Economic Casualty - Death of the American Dream

Mar 09, 2009 18:51

Once upon a time, there was a happy couple with a little boy. Dad was making lots of money and mom was supplementing the income. In addition, mom had just announced that a second child was on the way. They decided to move into a bigger house to adjust for the growing family.

That turned out to be a mistake. The family bought a house that was just barely affordable. A few weeks after the deal was signed, the company dad worked for decided to "restructure" various payment plans, with the result that dad wasn't making quite so much money anymore. In addition to this, mom had complications with the pregnancy resulting in over three months of bed rest and a few visits to the hospital. Mom's supplemental income disappeared and the bills started to accumulate.

The family decided to sell their house and took out a second mortgage to pay the bills. Unfortunately, the housing market chose that moment to come crashing down and the couple were unable to sell the house. The money from the second mortgage dwindled away.

Undeterred, the plucky family tried to negotiate with the bank (Wells Fargo). After all, they hadn't missed a payment and their credit score was still sterling. The bank said that they couldn't negotiate unless the family started missing payments. So, the family stopped paying the mortgage in order to negotiate with the bank. Months went by.

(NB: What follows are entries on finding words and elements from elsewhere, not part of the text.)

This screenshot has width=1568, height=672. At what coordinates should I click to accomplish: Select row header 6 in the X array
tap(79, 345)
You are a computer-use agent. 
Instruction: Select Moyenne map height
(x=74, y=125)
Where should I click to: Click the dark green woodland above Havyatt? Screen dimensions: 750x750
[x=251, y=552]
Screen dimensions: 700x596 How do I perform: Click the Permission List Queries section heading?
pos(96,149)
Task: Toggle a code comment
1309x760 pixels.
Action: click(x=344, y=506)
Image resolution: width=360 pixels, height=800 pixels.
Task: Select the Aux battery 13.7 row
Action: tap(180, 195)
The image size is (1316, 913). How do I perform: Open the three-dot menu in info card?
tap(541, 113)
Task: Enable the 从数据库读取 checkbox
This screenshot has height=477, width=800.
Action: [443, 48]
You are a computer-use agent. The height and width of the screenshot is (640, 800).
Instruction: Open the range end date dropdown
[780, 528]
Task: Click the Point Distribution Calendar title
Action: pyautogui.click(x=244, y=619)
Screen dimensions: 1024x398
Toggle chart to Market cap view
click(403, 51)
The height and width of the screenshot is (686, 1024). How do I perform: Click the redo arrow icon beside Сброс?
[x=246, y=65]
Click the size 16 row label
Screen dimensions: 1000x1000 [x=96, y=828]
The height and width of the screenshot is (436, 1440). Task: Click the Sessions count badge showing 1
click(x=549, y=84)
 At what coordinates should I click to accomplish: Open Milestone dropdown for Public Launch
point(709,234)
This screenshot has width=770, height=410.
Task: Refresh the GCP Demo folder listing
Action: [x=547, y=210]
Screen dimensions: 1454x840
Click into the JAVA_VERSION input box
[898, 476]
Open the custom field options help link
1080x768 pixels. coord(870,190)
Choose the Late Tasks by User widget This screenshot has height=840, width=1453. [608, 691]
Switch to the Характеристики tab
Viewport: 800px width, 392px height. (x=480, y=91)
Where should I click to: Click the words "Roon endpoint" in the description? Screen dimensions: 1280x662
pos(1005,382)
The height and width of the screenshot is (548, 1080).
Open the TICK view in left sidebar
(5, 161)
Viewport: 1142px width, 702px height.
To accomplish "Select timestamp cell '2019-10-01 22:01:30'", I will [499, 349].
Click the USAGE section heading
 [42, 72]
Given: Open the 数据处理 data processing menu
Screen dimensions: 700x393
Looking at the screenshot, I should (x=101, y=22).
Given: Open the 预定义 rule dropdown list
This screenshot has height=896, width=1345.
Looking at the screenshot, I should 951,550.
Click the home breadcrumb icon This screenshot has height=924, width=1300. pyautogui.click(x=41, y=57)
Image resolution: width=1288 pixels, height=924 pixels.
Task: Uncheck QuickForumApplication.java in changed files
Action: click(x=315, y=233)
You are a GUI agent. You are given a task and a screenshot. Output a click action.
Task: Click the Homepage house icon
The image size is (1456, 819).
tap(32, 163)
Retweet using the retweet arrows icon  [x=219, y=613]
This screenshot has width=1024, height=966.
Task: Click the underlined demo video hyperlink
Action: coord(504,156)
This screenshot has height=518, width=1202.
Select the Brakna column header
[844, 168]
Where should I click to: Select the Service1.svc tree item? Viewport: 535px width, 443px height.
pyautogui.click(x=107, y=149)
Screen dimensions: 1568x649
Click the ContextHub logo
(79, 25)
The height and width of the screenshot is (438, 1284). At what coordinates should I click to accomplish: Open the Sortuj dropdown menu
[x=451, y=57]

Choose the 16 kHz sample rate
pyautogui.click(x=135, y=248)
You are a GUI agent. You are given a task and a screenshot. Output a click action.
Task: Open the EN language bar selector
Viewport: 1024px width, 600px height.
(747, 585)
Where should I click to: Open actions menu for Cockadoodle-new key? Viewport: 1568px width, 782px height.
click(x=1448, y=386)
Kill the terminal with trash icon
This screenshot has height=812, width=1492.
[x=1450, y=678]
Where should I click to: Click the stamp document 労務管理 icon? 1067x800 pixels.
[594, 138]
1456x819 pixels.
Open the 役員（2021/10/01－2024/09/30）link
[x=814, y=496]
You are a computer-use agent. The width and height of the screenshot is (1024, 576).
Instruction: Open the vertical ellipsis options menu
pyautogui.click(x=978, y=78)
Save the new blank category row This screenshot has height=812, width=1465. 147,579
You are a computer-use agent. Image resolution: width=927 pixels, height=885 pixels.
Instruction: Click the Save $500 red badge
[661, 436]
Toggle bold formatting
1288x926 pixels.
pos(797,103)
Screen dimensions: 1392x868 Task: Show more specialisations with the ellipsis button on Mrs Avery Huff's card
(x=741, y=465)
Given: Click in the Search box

Finally, the family knew that they would not be able to keep the house. They made preparations that were needed. They purchased a trashed foreclosure and started fixing it up, moving in when it became habitable. Then they prepared to do a deed in lieu of foreclosure with the banks. However, the mortgage downturn had become a crisis at this point and the banks would not accept the deed unless all monies were paid in full. The hapless family was forced to declare Chapter 13 bankruptcy.

A couple of months after the Chapter 13 bankruptcy had been filed, the family started to receive their mortgage payments back from the bank that held the deed on their new house (Chase). This was odd, since the money was in the account and the payments were being sent electronically to the address listed on the mortgage statement. A second payment was returned. And a third. The family asked their lawyer what was happening. The lawyer sent several letters to Chase. A fourth payment was returned. Chase started to file foreclosure proceedings. A fifth payment was returned. And a SIXTH.

Finally, the family was able to determine what happened. After several transfers, Chase said that the family was a high risk investment because they declared Chapter 13 bankruptcy. They said the family had to send cashier's checks each month to a different address than was listed on the mortgage statement. A repayment plan was worked out and the family tried to settle in happily ever after.

However, it appears that the left hand of Chase doesn't know what the right hand is doing. At the end of February, Chase was claiming that the family had not paid their February mortgage, even though a cashier's check had been sent. Collection calls were made and Chase filed another motion in court.

To make a long story short, as of today Chase is claiming we owe more than we actually owe. In addition, we tried to refinance under the new Obama plan. We were told (after the obligatory several transfers) that, because we had declared Chapter 13, we had ALREADY refinanced and that Chase would not cooperate with us. Then Chase hung up on us. Yes, they hung up on a customer.

So now we are in a position where we may end up losing this home too. Because of the Chapter 13, we will not be able to secure another mortgage for at least 10 years (the amount of time the bankruptcy stays on the record). At that point in time, I will be about eight years away from the retirement age of 65.

I just don't get it. We tried negotiating with the banks and they refuse to negotiate. Chase seems to be actively trying to force us out, despite the fact that they will almost certainly lose money on their investment. It's like they have already written us off and don't care any more. Of course, this is the same firm that told Jeff that the reason he was unable to sell his house was that he was asking too little for it.

With all that we have been through, I now have a much greater understanding of why the banks are failing. I just can't bring myself to pity them any more.